(Work instructions)
Reproduce the whole listing, keeping each line as it is.
BEGIN Source data
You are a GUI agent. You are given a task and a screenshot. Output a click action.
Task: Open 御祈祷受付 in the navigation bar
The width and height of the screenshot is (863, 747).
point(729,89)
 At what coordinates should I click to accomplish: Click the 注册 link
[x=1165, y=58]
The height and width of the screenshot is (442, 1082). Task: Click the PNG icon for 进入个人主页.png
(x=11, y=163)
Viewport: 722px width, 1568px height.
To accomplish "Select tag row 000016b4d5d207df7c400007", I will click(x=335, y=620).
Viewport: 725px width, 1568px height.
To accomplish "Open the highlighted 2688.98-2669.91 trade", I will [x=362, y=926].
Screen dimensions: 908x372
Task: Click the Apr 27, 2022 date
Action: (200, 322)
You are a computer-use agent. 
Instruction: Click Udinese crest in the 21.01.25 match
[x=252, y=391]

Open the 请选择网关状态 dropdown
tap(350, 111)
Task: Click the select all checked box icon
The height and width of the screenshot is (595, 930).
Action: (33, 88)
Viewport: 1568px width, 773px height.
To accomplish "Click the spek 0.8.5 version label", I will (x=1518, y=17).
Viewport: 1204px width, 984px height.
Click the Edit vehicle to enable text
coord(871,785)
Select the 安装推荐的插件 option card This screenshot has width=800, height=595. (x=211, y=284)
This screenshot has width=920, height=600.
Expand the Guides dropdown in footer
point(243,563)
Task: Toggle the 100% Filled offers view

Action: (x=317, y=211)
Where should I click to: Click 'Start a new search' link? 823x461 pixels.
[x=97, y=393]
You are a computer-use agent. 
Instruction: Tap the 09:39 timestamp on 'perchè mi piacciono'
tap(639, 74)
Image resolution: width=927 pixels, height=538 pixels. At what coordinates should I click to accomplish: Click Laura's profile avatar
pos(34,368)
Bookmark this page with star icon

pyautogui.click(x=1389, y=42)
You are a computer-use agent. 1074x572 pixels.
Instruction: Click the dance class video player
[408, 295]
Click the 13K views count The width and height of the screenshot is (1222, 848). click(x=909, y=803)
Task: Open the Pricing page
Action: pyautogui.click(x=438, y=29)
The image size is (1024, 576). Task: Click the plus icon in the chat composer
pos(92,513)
END Source data
(Exercise answer)
You are a GUI agent. You are given a task and a screenshot. Output a click action.
Task: Open 御祈祷受付 in the navigation bar
The width and height of the screenshot is (863, 747).
point(729,89)
 At what coordinates should I click to accomplish: Click the 注册 link
[x=1165, y=58]
The height and width of the screenshot is (442, 1082). Task: Click the PNG icon for 进入个人主页.png
(x=11, y=163)
Viewport: 722px width, 1568px height.
To accomplish "Select tag row 000016b4d5d207df7c400007", I will click(x=335, y=620).
Viewport: 725px width, 1568px height.
To accomplish "Open the highlighted 2688.98-2669.91 trade", I will [x=362, y=926].
Screen dimensions: 908x372
Task: Click the Apr 27, 2022 date
Action: (200, 322)
You are a computer-use agent. 
Instruction: Click Udinese crest in the 21.01.25 match
[x=252, y=391]

Open the 请选择网关状态 dropdown
tap(350, 111)
Task: Click the select all checked box icon
The height and width of the screenshot is (595, 930).
Action: (33, 88)
Viewport: 1568px width, 773px height.
To accomplish "Click the spek 0.8.5 version label", I will (x=1518, y=17).
Viewport: 1204px width, 984px height.
Click the Edit vehicle to enable text
coord(871,785)
Select the 安装推荐的插件 option card This screenshot has width=800, height=595. (x=211, y=284)
This screenshot has width=920, height=600.
Expand the Guides dropdown in footer
point(243,563)
Task: Toggle the 100% Filled offers view

Action: (x=317, y=211)
Where should I click to: Click 'Start a new search' link? 823x461 pixels.
[x=97, y=393]
You are a computer-use agent. 
Instruction: Tap the 09:39 timestamp on 'perchè mi piacciono'
tap(639, 74)
Image resolution: width=927 pixels, height=538 pixels. At what coordinates should I click to accomplish: Click Laura's profile avatar
pos(34,368)
Bookmark this page with star icon

pyautogui.click(x=1389, y=42)
You are a computer-use agent. 1074x572 pixels.
Instruction: Click the dance class video player
[408, 295]
Click the 13K views count The width and height of the screenshot is (1222, 848). click(x=909, y=803)
Task: Open the Pricing page
Action: pyautogui.click(x=438, y=29)
The image size is (1024, 576). Task: Click the plus icon in the chat composer
pos(92,513)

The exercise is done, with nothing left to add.